At present, TiDB has set sail in Meituan in terms of business and technical cooperation. Meituan Dianping will join hands with PingCAP to embark on a journey of in-depth practice and exploration of a new generation of databases. Later, there will be a series of articles on TiDB source research and improvement by meituan-Dianping architecture storage team. Please look forward to them.

Author’s brief introduction

Ying Gang, meituan Review researcher, database expert. He has worked in Baidu, Sina, Qunar, etc., and has 10 years of experience in database automation operation and maintenance development, database performance optimization, large-scale database cluster technical support and architecture optimization. Proficient in the mainstream SQL and NoSQL system, now focus on the company’s business in the field of NewSQL innovation and landing.

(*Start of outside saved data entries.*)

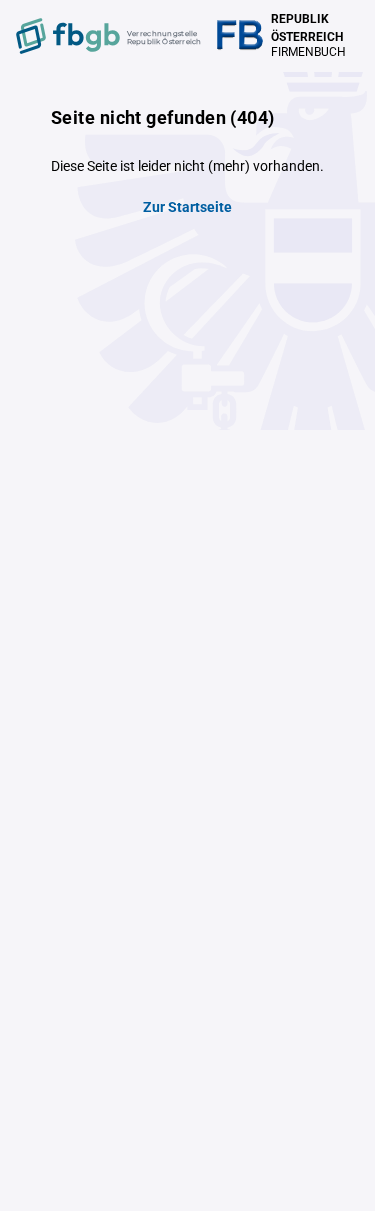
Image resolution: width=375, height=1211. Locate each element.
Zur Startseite (187, 207)
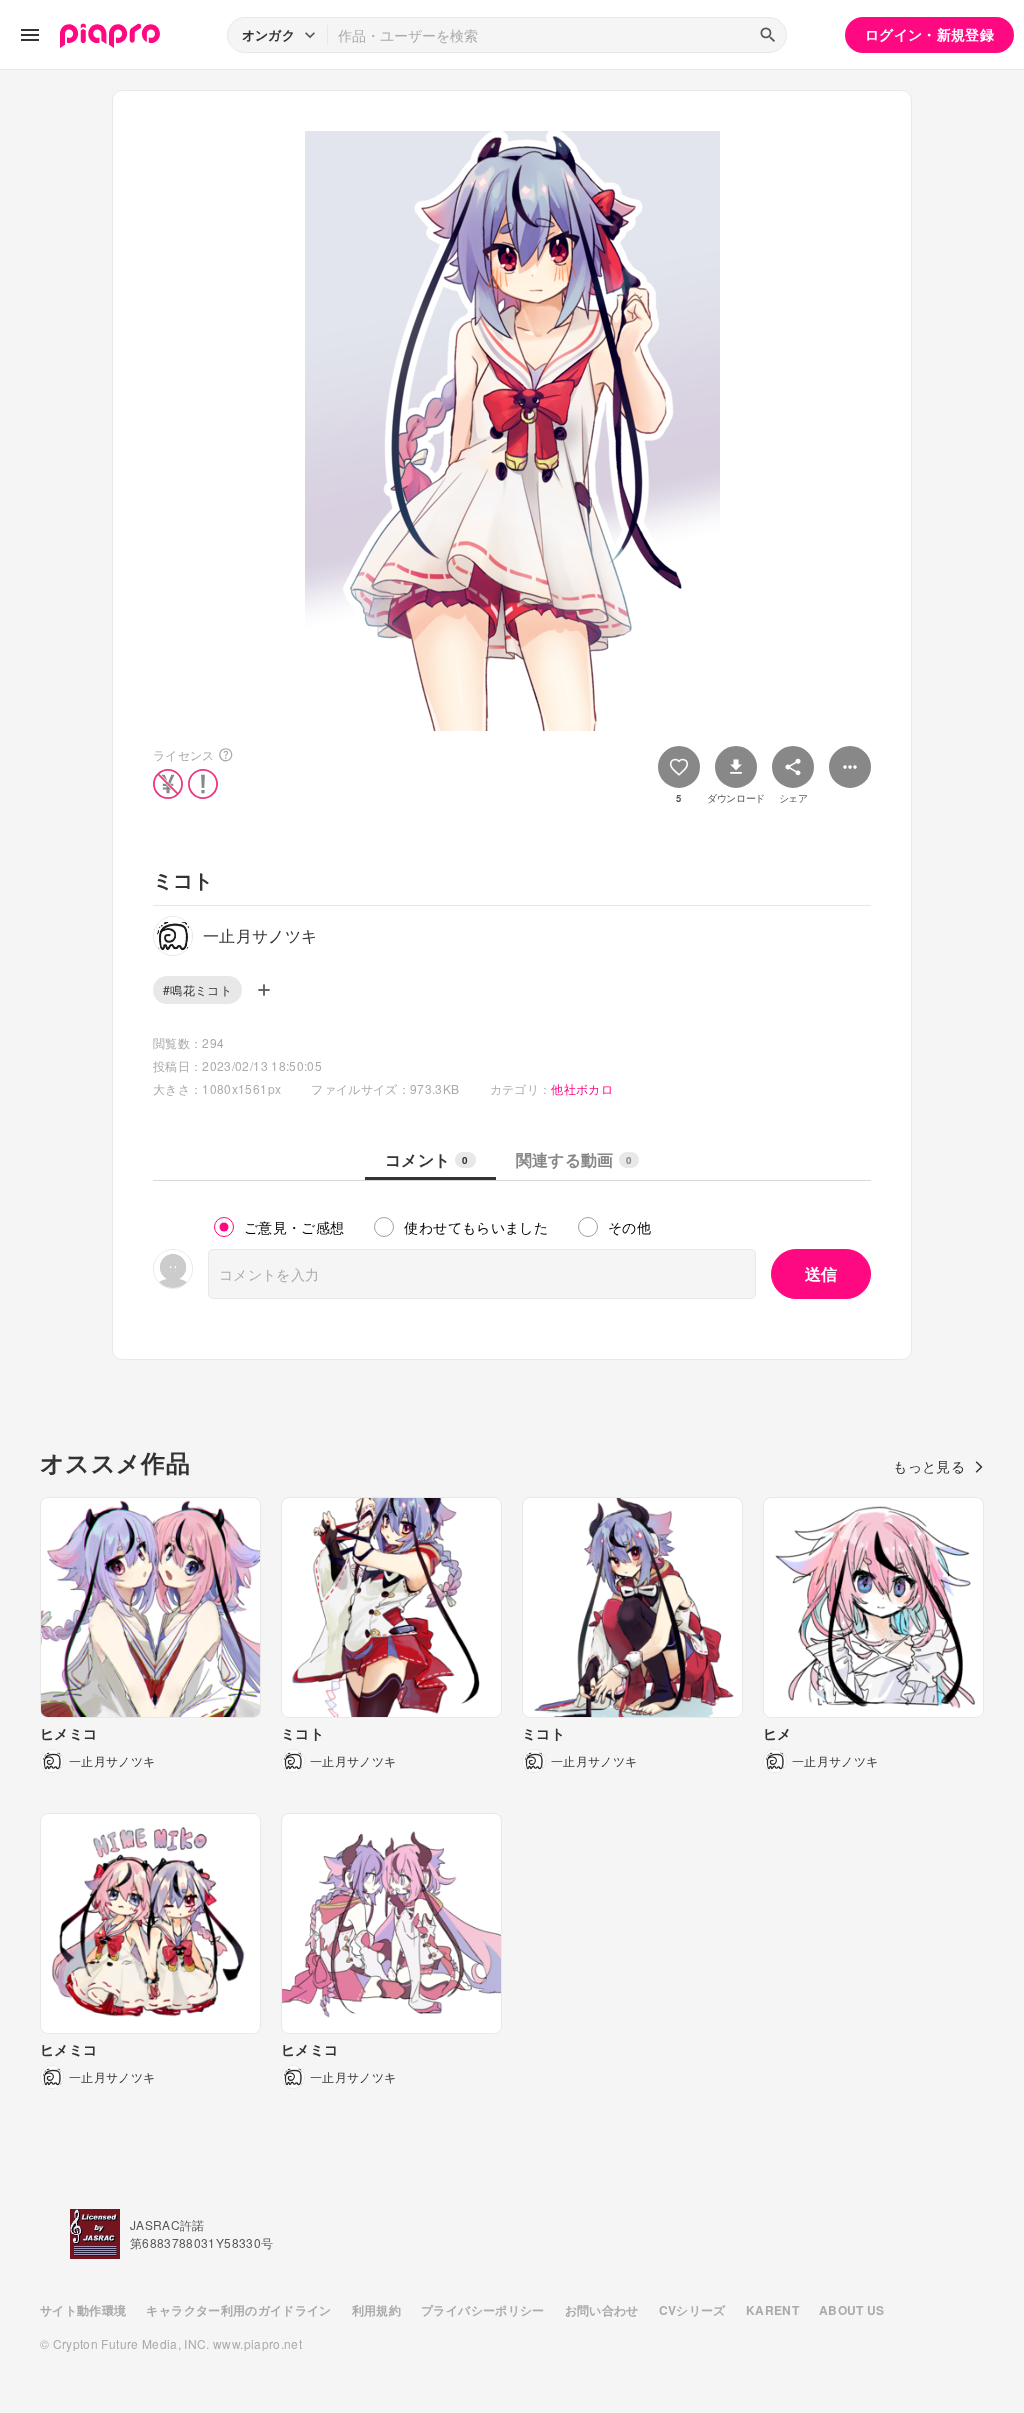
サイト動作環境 (83, 2310)
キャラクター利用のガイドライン (238, 2310)
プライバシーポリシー (483, 2310)
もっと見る (929, 1466)
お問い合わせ (602, 2310)
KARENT (772, 2310)
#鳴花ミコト (197, 989)
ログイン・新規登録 (929, 34)
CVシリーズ (692, 2310)
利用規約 (376, 2310)
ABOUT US (852, 2310)
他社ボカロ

Li Kun joined Meituan in early 2018 as a database expert. He has years of experience in architecture design, maintenance and automation development based on MySQL, Hbase and Oracle. At present, he is mainly responsible for the promotion and implementation of distributed database Blade, as well as the construction of platform and peripheral components

Chang Jun, meituan-Dianping database expert, has worked in BOCO and Qunar for 6 years as a MySQL DBA, and has accumulated rich experience in database architecture design, performance optimization and automated development. At present, I focus on the transformation and implementation of TiDB’s business scene in Meituan Dianping.